La devoción comenzó mucho antes de la construcción del templo actual. En 1783, María Josefa de Alquizalete trasladó a su quinta de Barracas una capilla dedicada a Santa Lucía de Siracusa, que anteriormente había funcionado en otro sector de Buenos Aires.
Ese oratorio fue habilitado para la celebración de misas y con el paso del tiempo se convirtió en una referencia para las familias que habitaban la zona próxima al Riachuelo.
La santa protectora del barrio y de la vista
Según la tradición católica, Santa Lucía es considerada patrona de la vista y protectora de Barracas.
Durante generaciones, numerosos vecinos se acercaron para pedir por la salud de sus ojos, agradecer favores recibidos y cumplir promesas personales.
Las celebraciones tradicionales en honor a la santa se realizaban cada 13 de diciembre y reunían procesiones, música, juegos populares, puestos callejeros y diferentes expresiones de devoción.
🏗️ La construcción del edificio actual
Hacia fines del siglo XIX, el antiguo oratorio ya no resultaba suficiente para una comunidad que continuaba creciendo.
En 1885 se adquirió el terreno destinado a la construcción de una iglesia pública sobre la entonces avenida Santa Lucía, actual avenida Montes de Oca.
El sacerdote Mariano Antonio Espinosa, conocido entre los vecinos como el Padre Antoñito, fue una figura central en el impulso de la obra.
El nuevo templo fue inaugurado y bendecido el 11 de diciembre de 1887. Dos días después se celebraron más de sesenta misas durante la festividad de Santa Lucía.
🎉 Fiestas que movilizaban a toda la zona
Las celebraciones patronales llegaron a ocupar varios días y transformaban la antigua Calle Larga en un gran punto de encuentro.
Había repiques de campanas, bandas musicales, calesitas, bazares, carreras de sortijas, fuegos artificiales, arcos decorativos y una iluminación especialmente preparada para la ocasión.
En esos encuentros se mezclaban vecinos de diferentes sectores sociales, unidos por la devoción y por una celebración que excedía el ámbito estrictamente religioso.

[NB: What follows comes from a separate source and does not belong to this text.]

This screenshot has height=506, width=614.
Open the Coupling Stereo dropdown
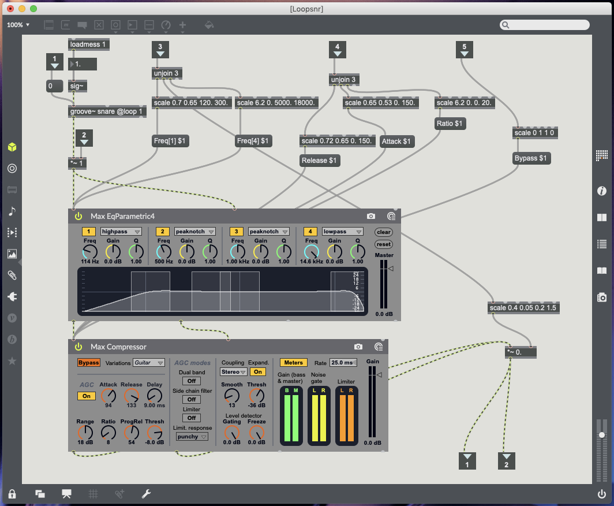click(x=234, y=372)
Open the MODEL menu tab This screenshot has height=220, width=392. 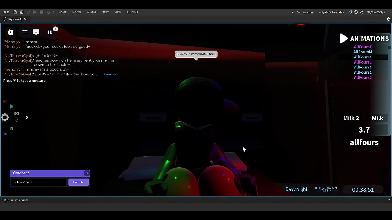[x=77, y=12]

Un lugar que acompañó el crecimiento de Barracas
La parroquia también tuvo una fuerte presencia en la vida comunitaria, educativa y social del barrio.
Desde sus primeros años acompañó procesiones, actividades solidarias, encuentros vecinales y acontecimientos que marcaron el desarrollo de Barracas.
Su importancia fue tan profunda que el nombre de Santa Lucía llegó a identificar antiguamente a una avenida, una parroquia administrativa y un distrito electoral.
📍 Una referencia patrimonial del sur porteño
El templo continúa siendo una referencia reconocible dentro del paisaje de avenida Montes de Oca y conserva la memoria de las primeras quintas y capillas de la zona.
La documentación institucional también relaciona sus celebraciones con el Día de Barracas, establecido el 30 de agosto, mientras que los registros históricos ubican la festividad religiosa tradicional de Santa Lucía en diciembre.
Más de dos siglos después del primer oratorio, la parroquia permanece como un punto de encuentro donde se cruzan la fe, la arquitectura y la historia barrial.